Sinopsis
Elevación es una de las historias más atípicas de Stephen King. No hay monstruos, no hay violencia explícita, no hay giros estridentes. Lo que hay es algo más extraño: un hombre que empieza a perder peso sin adelgazar.
Scott Carey vive en Castle Rock y lleva una vida bastante común. Come lo mismo, se ve igual frente al espejo, pero la balanza dice otra cosa. Cada día pesa menos. Mucho menos. No hay explicación médica, no hay diagnóstico tranquilizador, y tampoco una urgencia inmediata.
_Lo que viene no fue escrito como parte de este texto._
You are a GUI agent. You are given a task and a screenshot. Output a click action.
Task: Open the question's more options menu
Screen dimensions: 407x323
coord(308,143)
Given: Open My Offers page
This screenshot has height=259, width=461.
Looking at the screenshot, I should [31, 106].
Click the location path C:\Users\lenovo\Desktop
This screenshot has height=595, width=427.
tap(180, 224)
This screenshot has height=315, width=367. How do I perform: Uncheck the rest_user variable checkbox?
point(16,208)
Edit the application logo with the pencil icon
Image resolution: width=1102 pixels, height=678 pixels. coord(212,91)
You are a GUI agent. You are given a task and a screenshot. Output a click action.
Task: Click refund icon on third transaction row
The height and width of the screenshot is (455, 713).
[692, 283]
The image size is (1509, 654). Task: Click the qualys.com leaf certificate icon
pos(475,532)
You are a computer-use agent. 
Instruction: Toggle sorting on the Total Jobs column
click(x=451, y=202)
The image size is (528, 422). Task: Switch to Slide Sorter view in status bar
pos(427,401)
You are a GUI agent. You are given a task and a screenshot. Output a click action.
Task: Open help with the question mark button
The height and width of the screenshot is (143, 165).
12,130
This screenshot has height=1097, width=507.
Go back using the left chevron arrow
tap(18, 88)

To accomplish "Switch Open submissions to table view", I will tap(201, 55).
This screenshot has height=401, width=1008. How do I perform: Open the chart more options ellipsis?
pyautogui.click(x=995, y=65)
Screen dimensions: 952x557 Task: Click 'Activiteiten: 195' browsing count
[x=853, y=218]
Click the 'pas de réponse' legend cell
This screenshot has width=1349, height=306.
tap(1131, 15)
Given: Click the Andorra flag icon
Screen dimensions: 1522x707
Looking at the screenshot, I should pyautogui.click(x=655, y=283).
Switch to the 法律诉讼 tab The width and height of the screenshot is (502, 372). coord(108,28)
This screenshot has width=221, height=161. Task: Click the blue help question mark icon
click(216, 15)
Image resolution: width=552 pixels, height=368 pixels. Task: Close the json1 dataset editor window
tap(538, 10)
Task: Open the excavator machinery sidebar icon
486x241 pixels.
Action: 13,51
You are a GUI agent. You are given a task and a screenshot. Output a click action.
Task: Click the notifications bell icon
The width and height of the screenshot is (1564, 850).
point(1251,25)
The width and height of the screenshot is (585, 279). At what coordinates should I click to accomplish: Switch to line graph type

El cuerpo funciona. El mundo sigue. Pero la lógica se rompe.
Mientras intenta convivir con ese fenómeno imposible, Scott se cruza con dos vecinas nuevas, mujeres reservadas, distantes, marcadas por el rechazo del pueblo. A través de esa relación —torpe, incómoda, honesta— la novela se desplaza lentamente desde lo fantástico hacia algo más profundo: la manera en que juzgamos, excluimos y empujamos a los demás hacia los márgenes.
Stephen King usa lo sobrenatural como metáfora pura. La pérdida de peso se convierte en una forma de liberación, pero también en una cuenta regresiva. Porque elevarse no es gratis. Desprenderse del mundo tiene consecuencias.
Elevación es un libro breve, melancólico y luminoso dentro de la obra de King. Una historia sobre soltar, sobre reconciliarse, sobre aceptar que no todo está hecho para durar. Y que, a veces, lo más importante no es entender qué nos pasa, sino qué hacemos con el tiempo que nos queda.